- Born: 11 May 1954 (age 72)
- Education: Kaduna State Polytechnic
- Political party: PDP
- Other political affiliations: APC

= Saudatu Sani =

Nigerian politician

Saudatu Sani (born May 11, 1954) is a Nigerian politician, Sarauniyar Saminaka (Queen of Saminaka).

In 2003 she was appointed as the Special Adviser to the wife of the governor. She was a member of the House of Representatives for Lere Federal Constituency of Kaduna State where she comes from on the PDP platform, later on she was re-elected for another term from 2007 to 2011. She was appointed Senior Special Assistant on MDGs by President Goodluck Jonathan. She was appointed as the board chairman of Kaduna State Contributory Health Management Authority. The Founder, Women and Youth Development Centre, Lere/Saminaka.
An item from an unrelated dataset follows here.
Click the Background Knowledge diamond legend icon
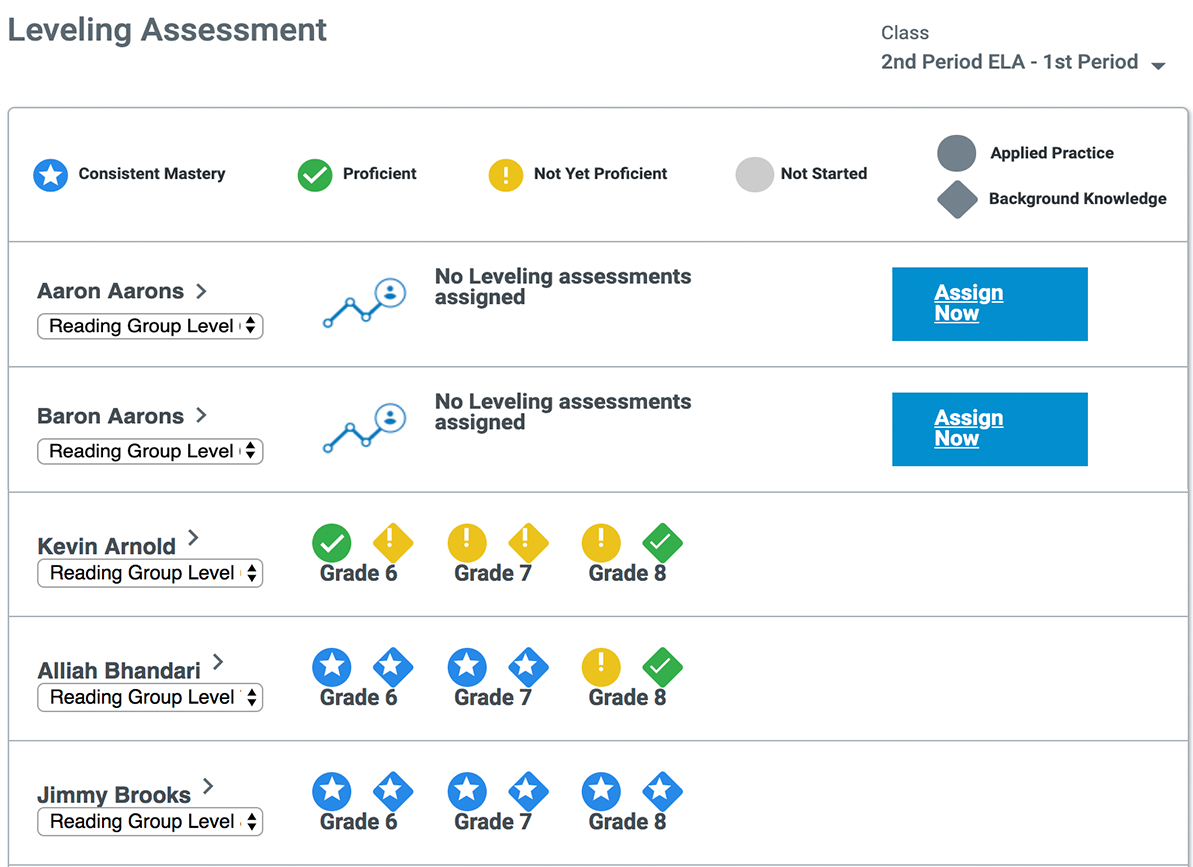 tap(956, 199)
== Early life and education ==
Saudatu started formal education at Shekara Girls Primary School Kano, junior Secondary School, Kofan Gayan, Zaria, 1966 to 1968, senior secondary school at Government Girls' College Dala, Kano from 1969 to 1973. She continued her education in Kaduna Polytechnic from 1980 to 1985 where she read Dietetics, where she practiced her expertise in the Airforce Military Hospital and Yusuf Dantsoho Memorial Hospital, Kaduna. She was a teacher at Essence International School for three years.

== Career and Post ==
After her teaching experience, Saudatu held the post of Director General Women Commission from 1986 to 1992. From 199210 1994 she was the Caretaker Committee for Lere Local Government Council. The positions she held are: Member in the Board of Directors, Balera Micro Finance Bank. House Committee on Millennium Development Goals, House Committee on Women Affairs and Youth Development. Coordinator at network on Girl Child Education, Director Family Craft Centre, Kaduna, Matron, Joint Association of the Disabled, Commissioner, Board Of Commissioners, Kaduna, Member Board of Trustees, Advocacy Nigeria, African Parliamentarian Network for Good Governance and Poverty Reduction, Founding member, Board of Trustees of Millennium Hope for Women and the Less Privileged in Kaduna State, Board of Trustees, Lere Educational Institution, member Africa-Asia Pariiamentary Union, America-Canada Pariiamentary Association, Inter-Parliamentary Union, Geneva, Switzerland, Nigerian Future Health Systems, PRO Human Development Foundation of Nigeria, Federation of Muslim Women, Coordinator Women's Voice for Advocacy, Coordinator 100Group Nigeria.

== Awards ==

- The Most Effective Female Legislator in Nigeria, Pan-African Organization for Women Recognition South Africa, 2005
- Best Parliamentarian Award, Leadership Development Centre, Abuja, 2005
- Emancipator of Nigerian Youth Award, National Association of Medical Laboratory Sciences Students.
- Awards Of Excellence, Student Union Government of University of Jos.
- Award of a Model of Excellence, African Cultural Institute and Zenith Bank PIc.
- The Jewel in our Crown Award, National Women Mobilization Committee of the peoples Democratic Party (PDP), Abuja.
- Honorary Membership Award, Society of Gynecology and Obstetrics.
- Award for Management of Excellence, Nigerian Institute of Management.
- Nelson Mandela Gold Award for Leadership, Pan African Transparent Leadership Centre, South Africa.